Believe it or not, grade one teachers do teach students when to use periods and capitals.  So do grade two teachers, grade three teachers, grade four teachers …and grade 12 teachers.  But we are talking about kids, and it takes a long time for many of them to apply the skill on a regular basis.

I take pottery classes.  This same concept happens in the pottery workshop.  There is a new potter sitting next to me and she is struggling to center and throw a small bowl (it is not as easy as Demi Moore made it look in the movie Ghost).  The other day our instructor was reminding her of all the things she needed to do to throw this pot- and then jokingly said…” and the following 77 things, too”.  We talked about how when you are learning a new skill and there are so many things to integrate at once that it is hard to concentrate on all of them at the same time.  Something that the instructor can do without even thinking is so hard for someone just beginning.

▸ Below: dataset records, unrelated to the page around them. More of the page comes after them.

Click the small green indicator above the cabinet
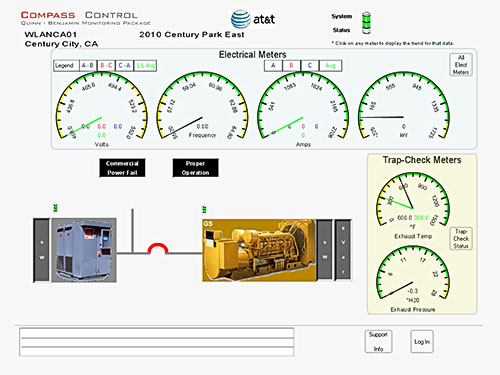This screenshot has height=375, width=500. coord(56,208)
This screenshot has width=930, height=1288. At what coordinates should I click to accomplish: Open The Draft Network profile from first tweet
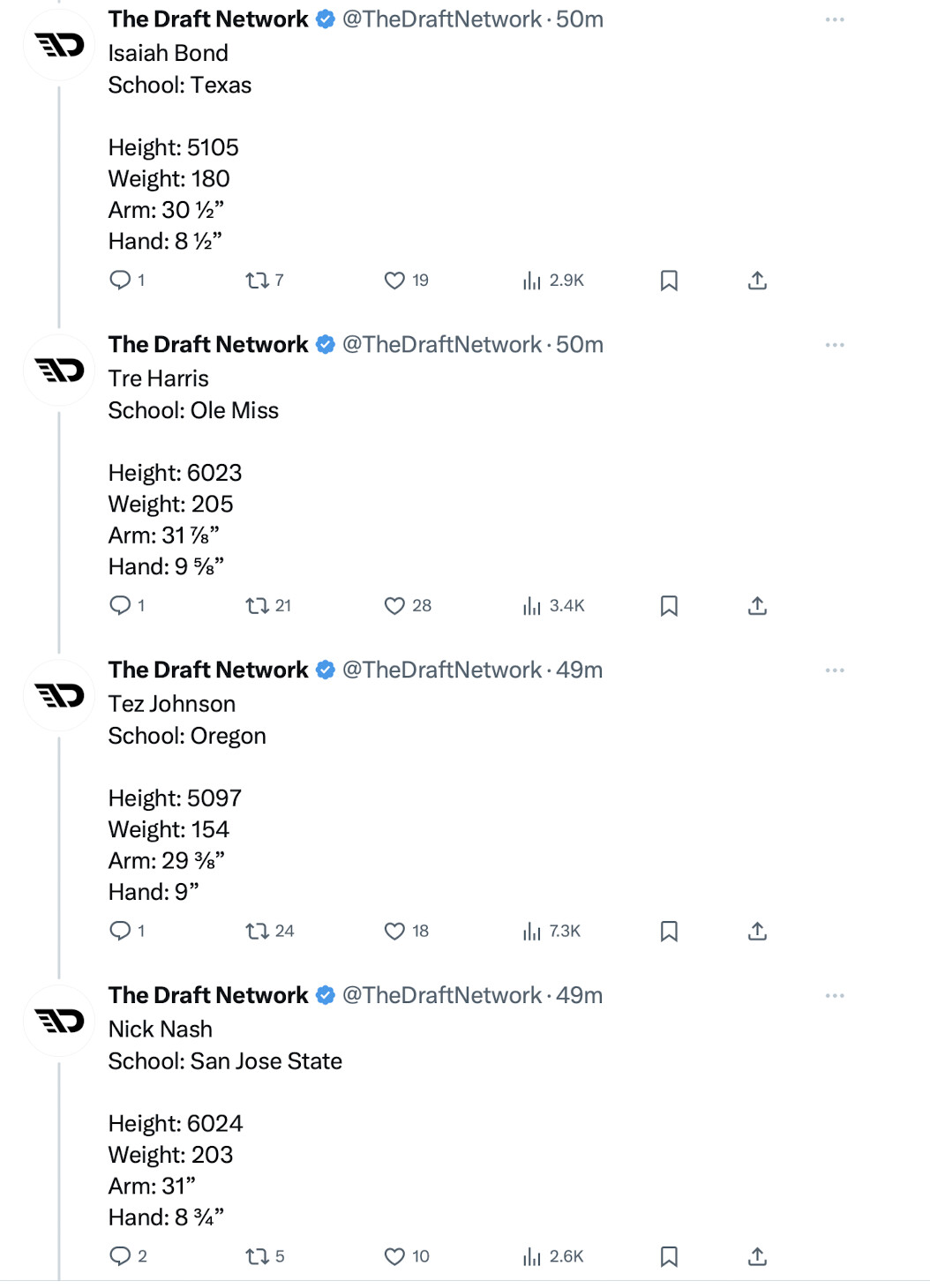point(208,19)
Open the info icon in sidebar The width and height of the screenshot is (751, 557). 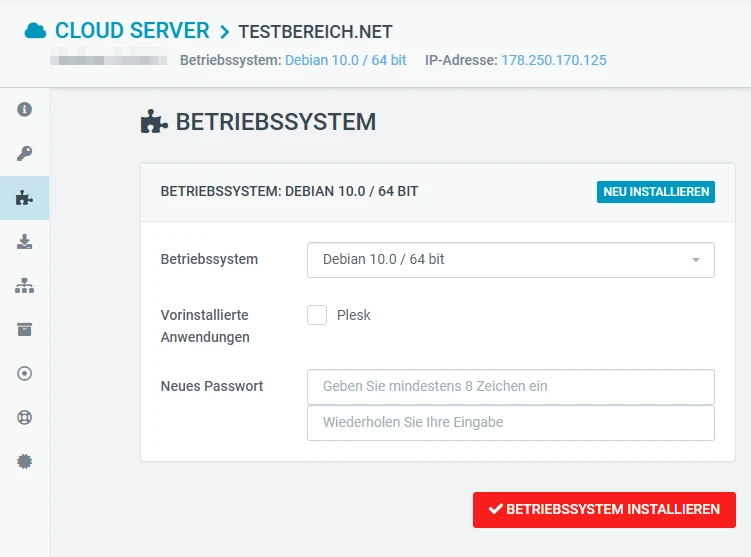[x=25, y=109]
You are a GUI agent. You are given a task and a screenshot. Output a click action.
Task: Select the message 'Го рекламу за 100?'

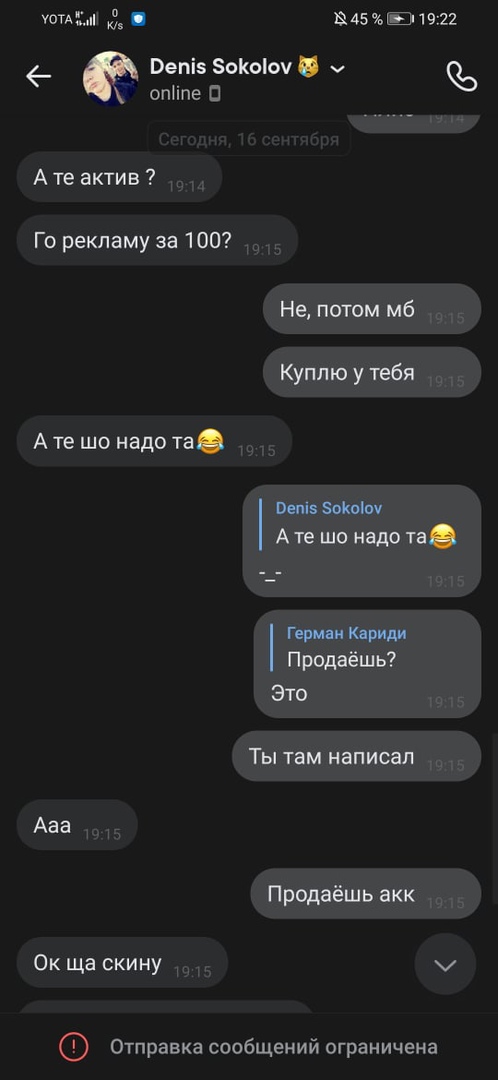(157, 240)
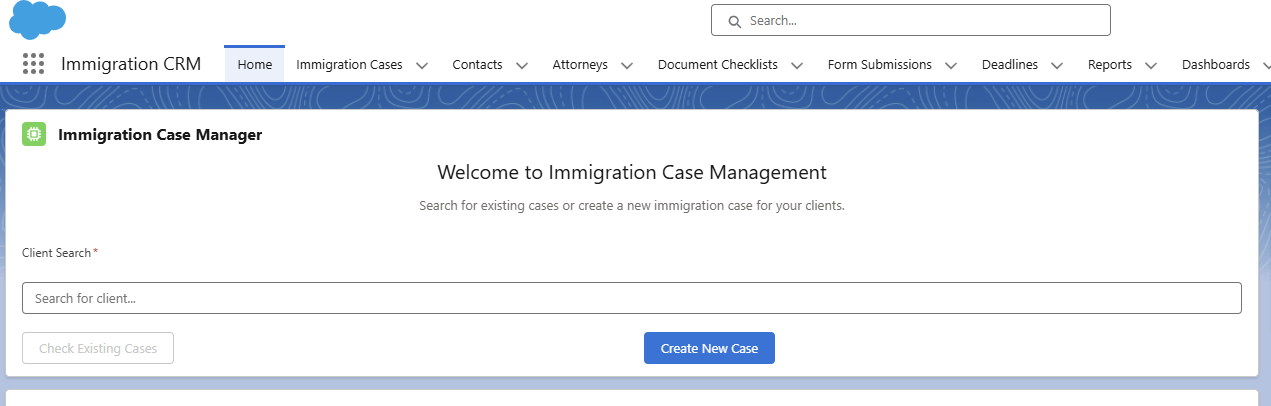Open the Document Checklists tab

[x=717, y=64]
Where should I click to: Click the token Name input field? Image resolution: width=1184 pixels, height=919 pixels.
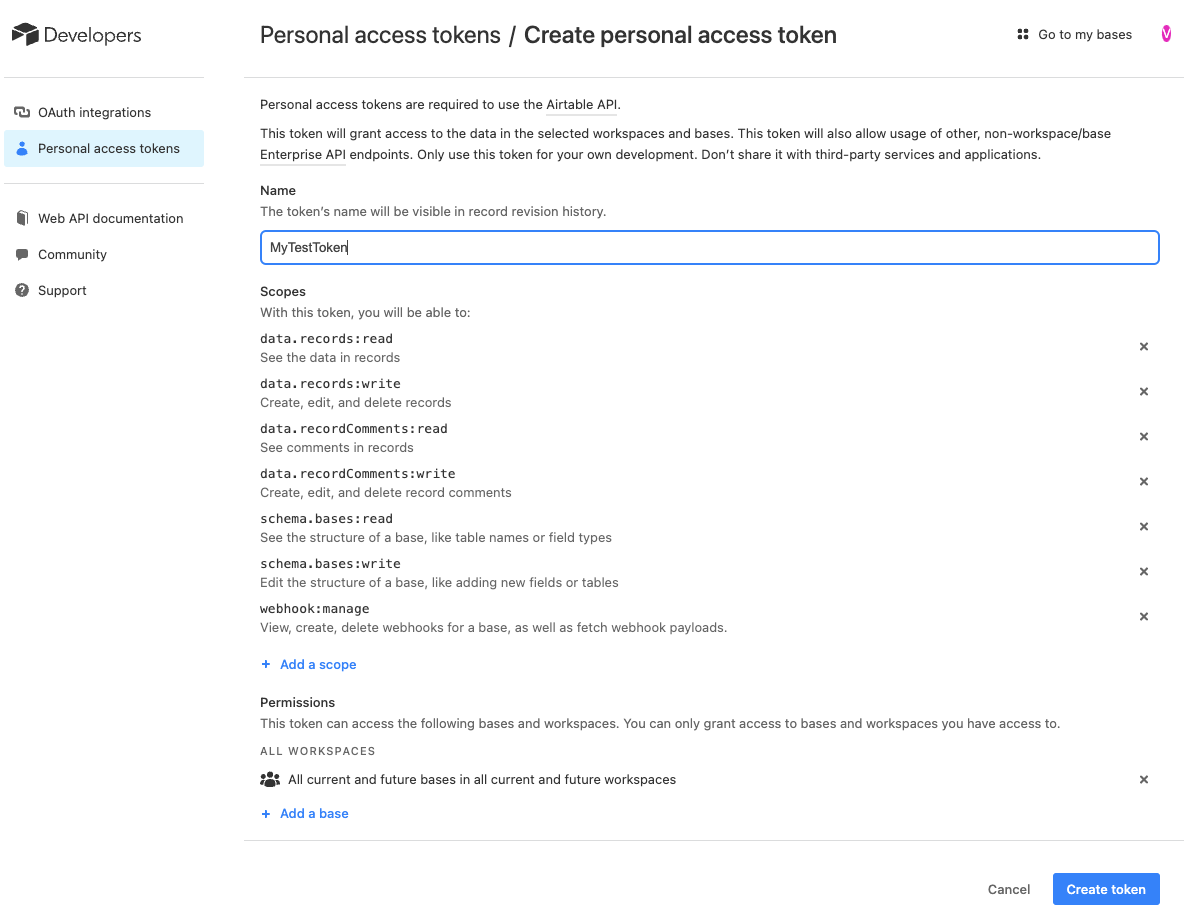coord(709,248)
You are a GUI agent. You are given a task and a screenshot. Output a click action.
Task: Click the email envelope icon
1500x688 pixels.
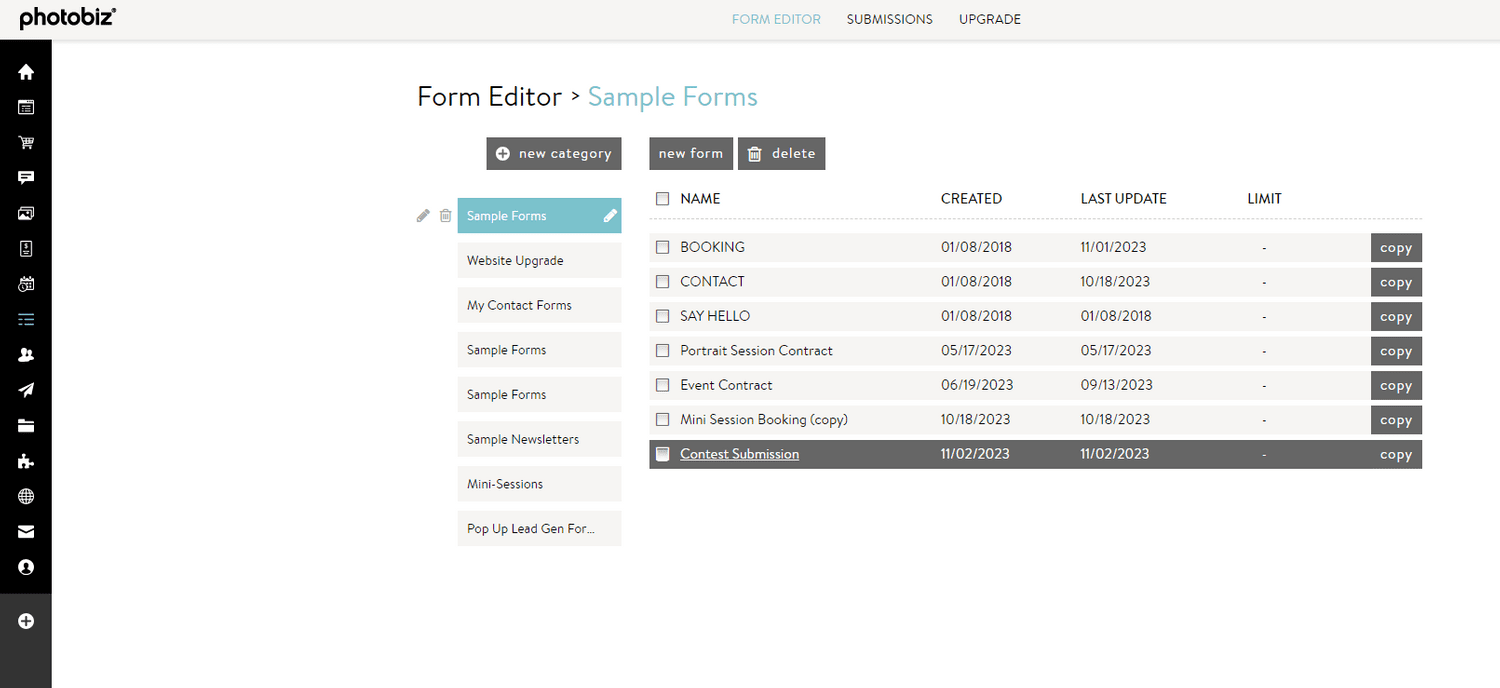[26, 531]
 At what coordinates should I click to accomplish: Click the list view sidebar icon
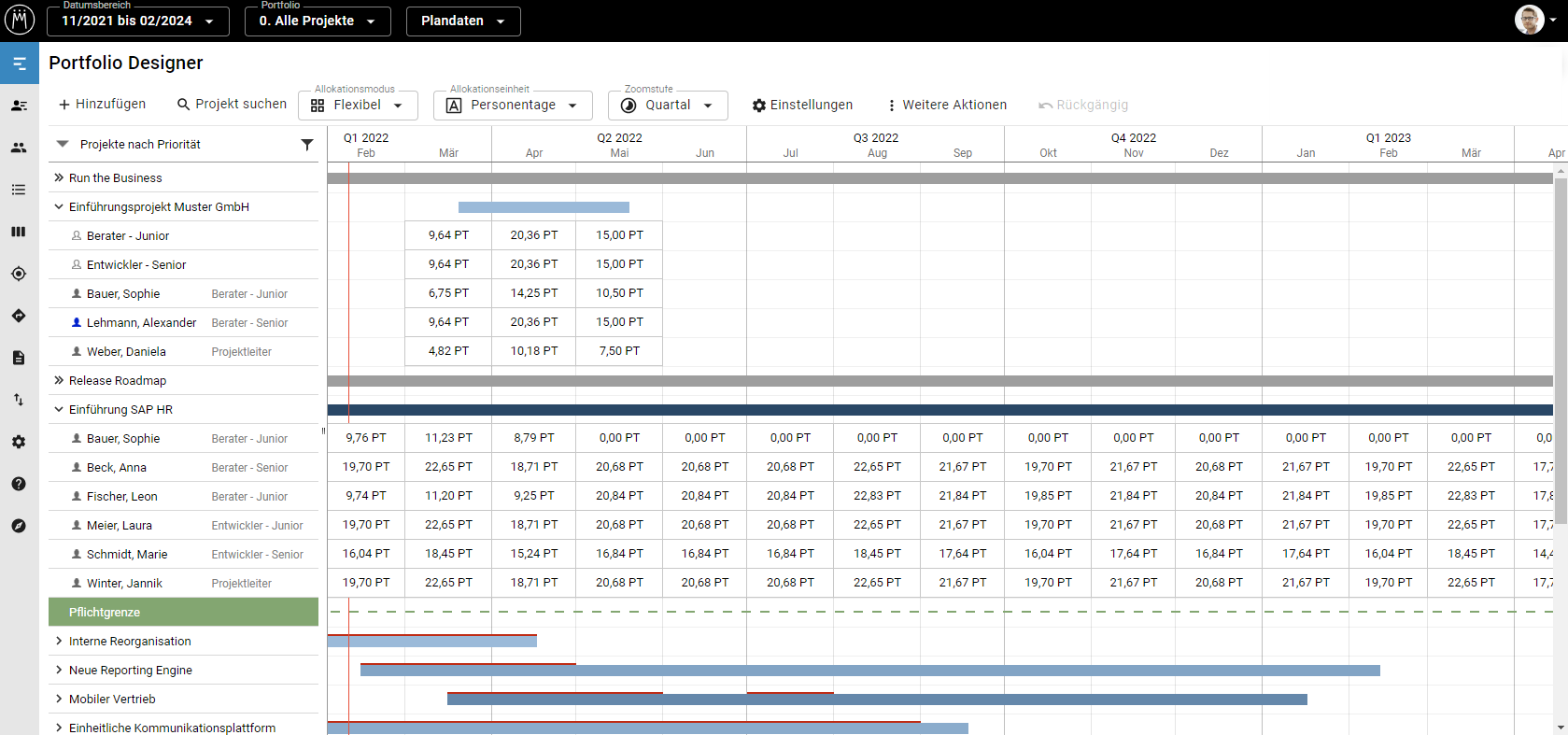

The Ontario curriculum is probably too big (if you aren’t from Ontario maybe yours is, too).  The specific expectations are those skills that will lead students to the overall expectations.  They are not goals in and of themselves.  Students do not need to “master” every specific expectation in order to meet the overall expectation.

My new pottery friend does not need to “master” every individual task in order to make her bowl.  Next week’s bowl won’t be perfect but it will be a little bit better.  And every week after that, her bowls will improve little by little.  Some weeks she will stall out.  Some weeks she will focus too much on one skill to the detriment of another skill.  Eventually she will begin to integrate all of the pieces and move onto mugs.  The instructor will say exactly the same things to her every week.  At some point something he says will make more sense than it does now.

So how do these stories relate to the title of this blog?  As teachers we are like the pottery instructor; we know the stuff and have integrated the pieces.  Also, we have thousands of great ideas on how to get kids to know the stuff.  We get caught in the trap of thinking that if I only do this one more activity, this one lesson more, then everyone will get it.  But maybe that isn’t true.  Maybe we need to stop giving more instruction and just let kids try it out.  Maybe we need to be ok with giving a minilesson and some kids not getting it—this time.  Because if we take a mindset that teaching is messy and circular (and recursive) then we know that we will be coming back to key ideas many times over the course of the year.

We want to plan our teaching time so that students have ample time to practice the skills without getting caught in the trap of trying to do it perfectly right now.  We want to design classes that have less teaching and more doing.  We want to be comfortable with letting kids struggle as they integrate the pieces.  We need to remember that we have all year to reach the overall expectations and that when we provide multiple opportunities for students to practice over time, we are giving them the support to integrate everything we’ve told them.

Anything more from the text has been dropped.